** The data follows **

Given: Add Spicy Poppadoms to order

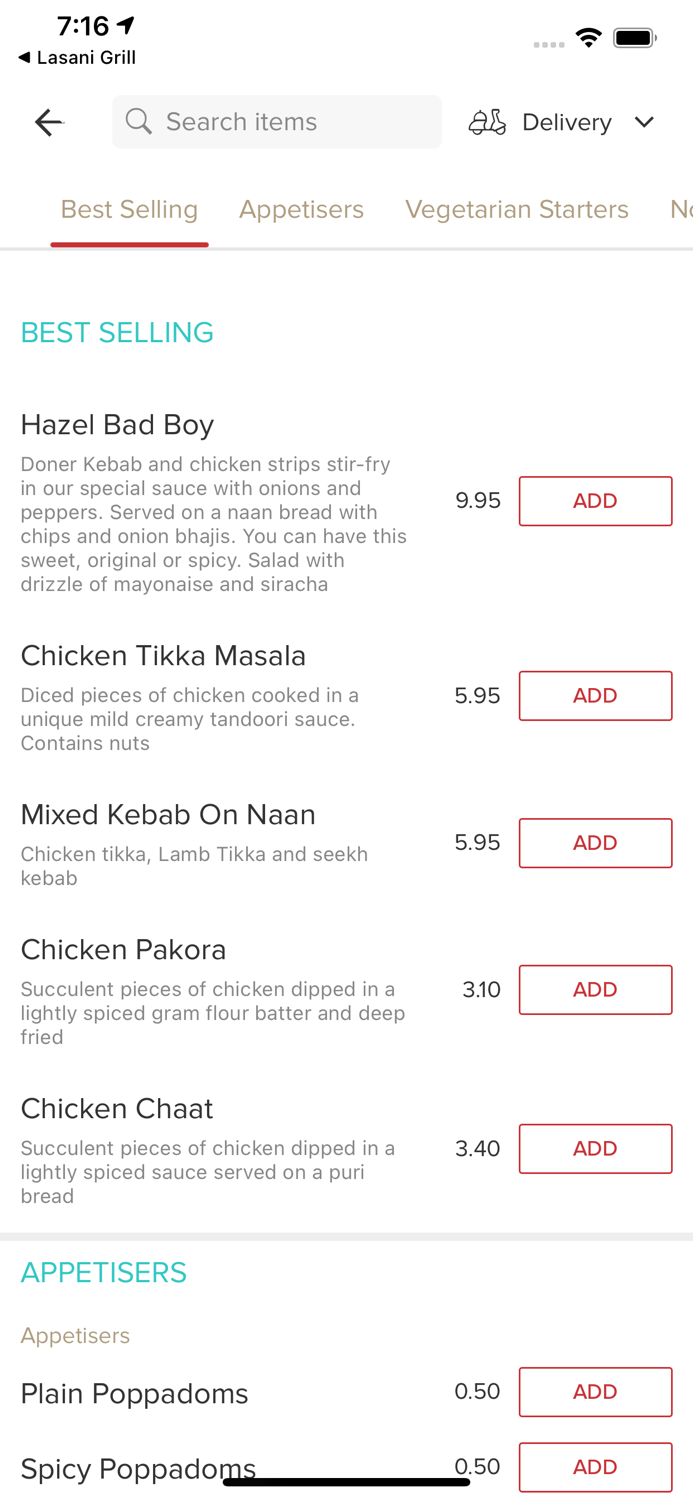Looking at the screenshot, I should click(x=595, y=1467).
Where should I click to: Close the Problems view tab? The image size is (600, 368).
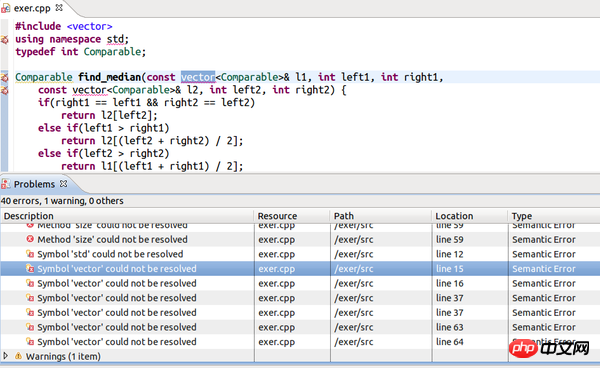point(64,184)
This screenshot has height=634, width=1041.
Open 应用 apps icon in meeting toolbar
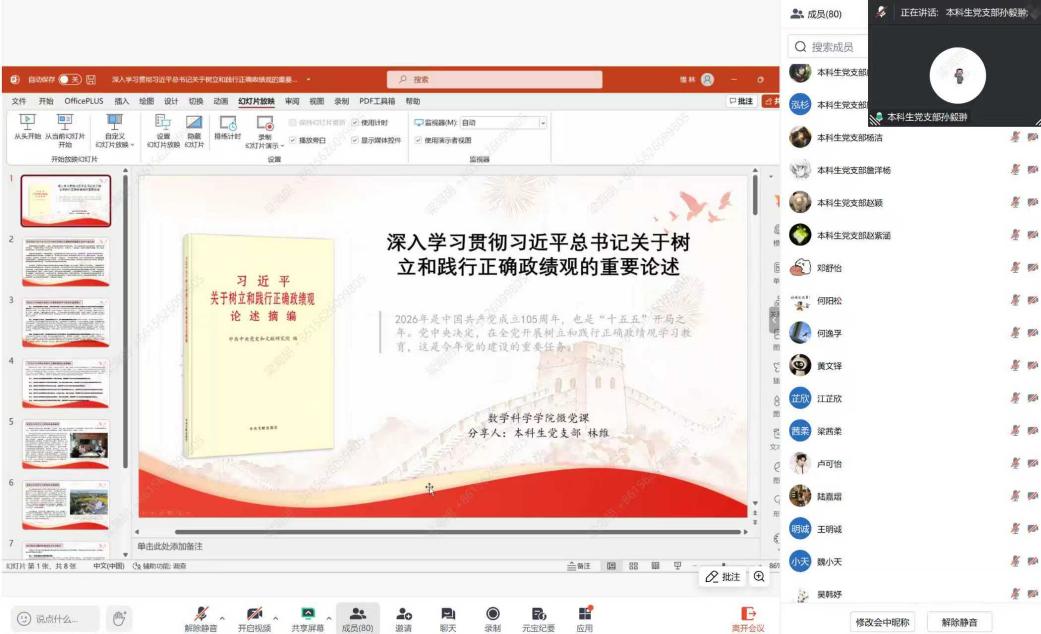[x=584, y=614]
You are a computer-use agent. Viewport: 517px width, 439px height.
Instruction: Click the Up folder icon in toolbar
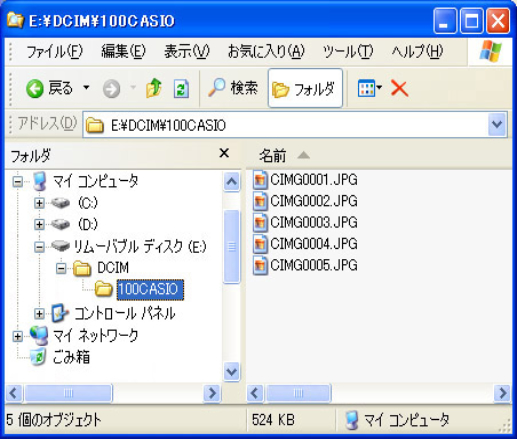[154, 88]
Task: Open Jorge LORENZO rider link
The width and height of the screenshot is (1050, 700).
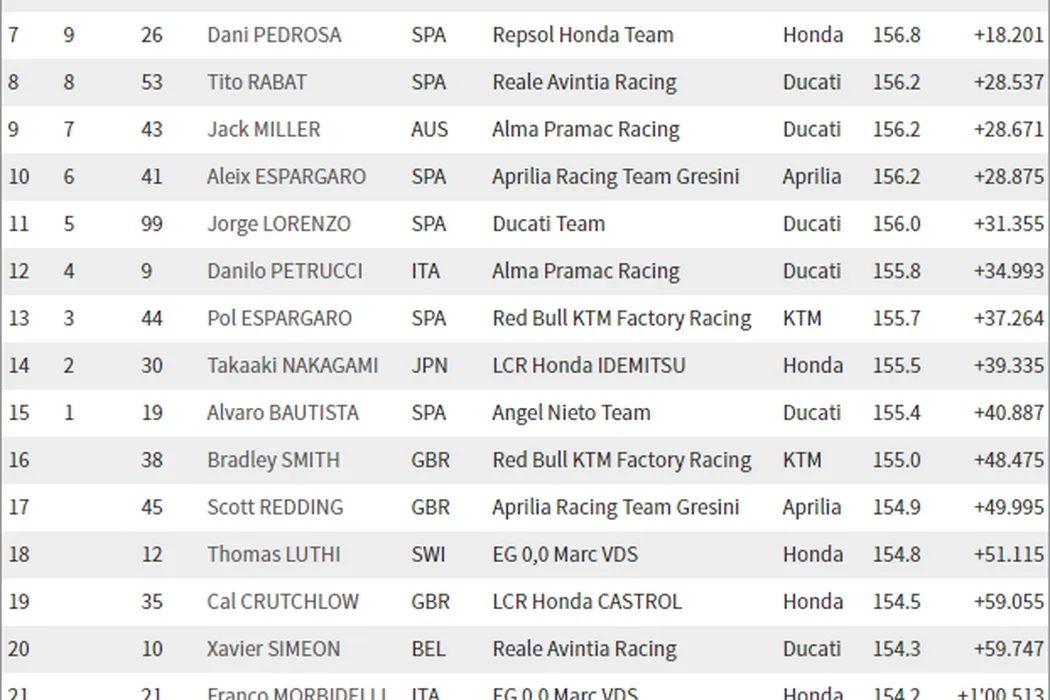Action: click(x=279, y=224)
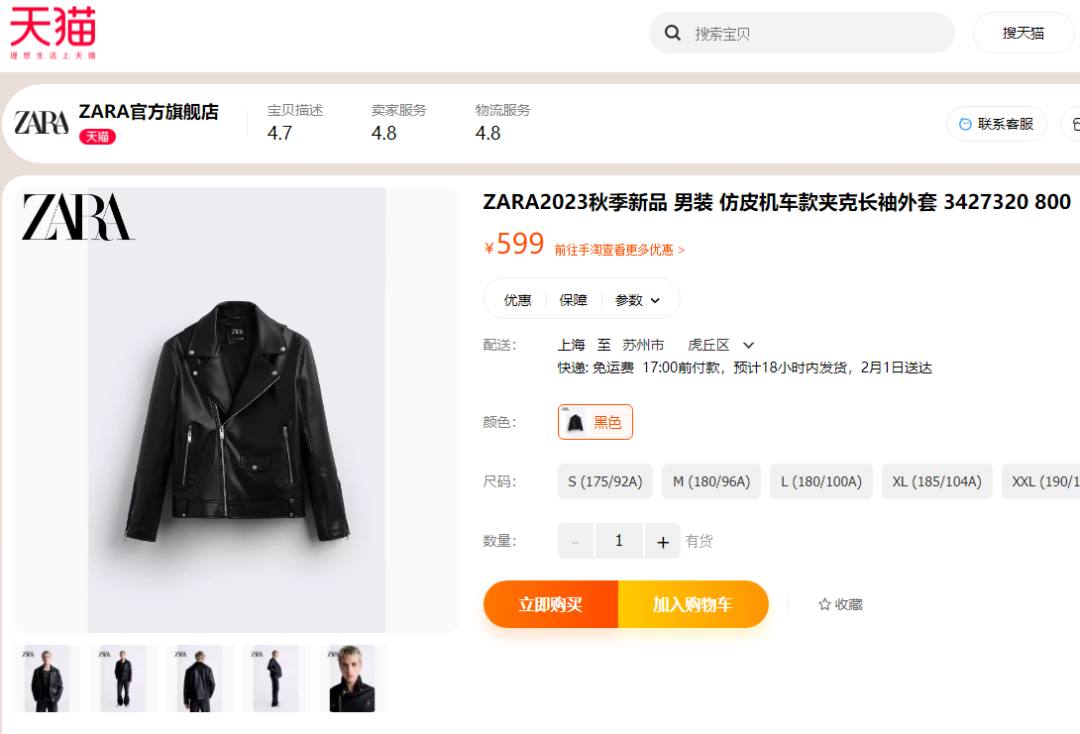Select the 黑色 color swatch
The height and width of the screenshot is (734, 1080).
595,422
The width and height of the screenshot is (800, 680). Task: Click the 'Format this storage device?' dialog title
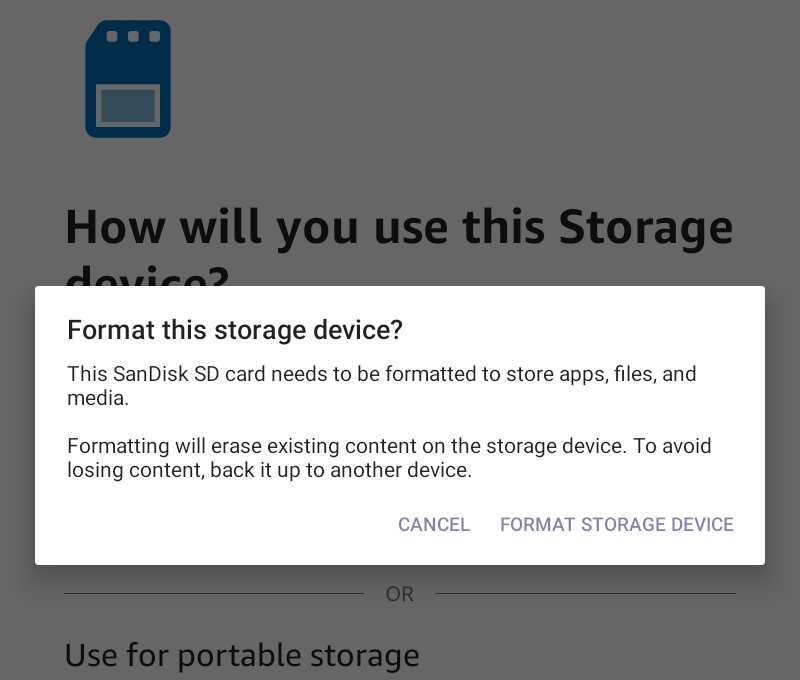pos(234,330)
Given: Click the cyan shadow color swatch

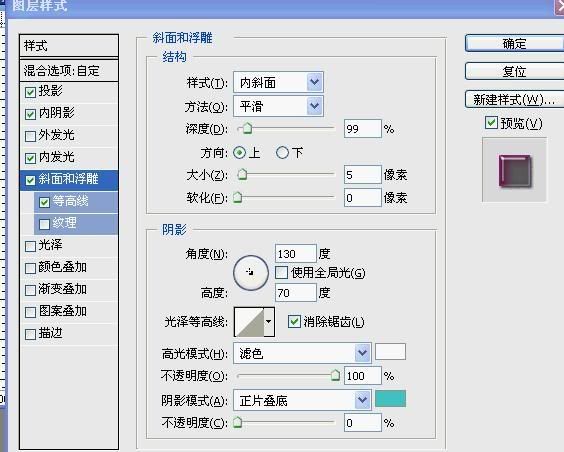Looking at the screenshot, I should point(390,399).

** End of The data **

- **What needs to be done**:
An exact copy of the entries, without any pictures, is what the answer should be.

- **Solution**:
Given: Add Spicy Poppadoms to order

Looking at the screenshot, I should click(x=595, y=1467).
Where should I click to: Close the Problems view tab? The image size is (600, 368).
point(64,184)
This screenshot has height=634, width=1041.
Open 应用 apps icon in meeting toolbar
[x=584, y=614]
You are a computer-use agent. Viewport: 517px width, 439px height.
Instruction: Click the Up folder icon in toolbar
[154, 88]
Task: Open Jorge LORENZO rider link
The width and height of the screenshot is (1050, 700).
Action: click(x=279, y=224)
Select the 黑色 color swatch
The height and width of the screenshot is (734, 1080).
595,422
The width and height of the screenshot is (800, 680). Task: Click the 'Format this storage device?' dialog title
pos(234,330)
Given: Click the cyan shadow color swatch

Looking at the screenshot, I should point(390,399).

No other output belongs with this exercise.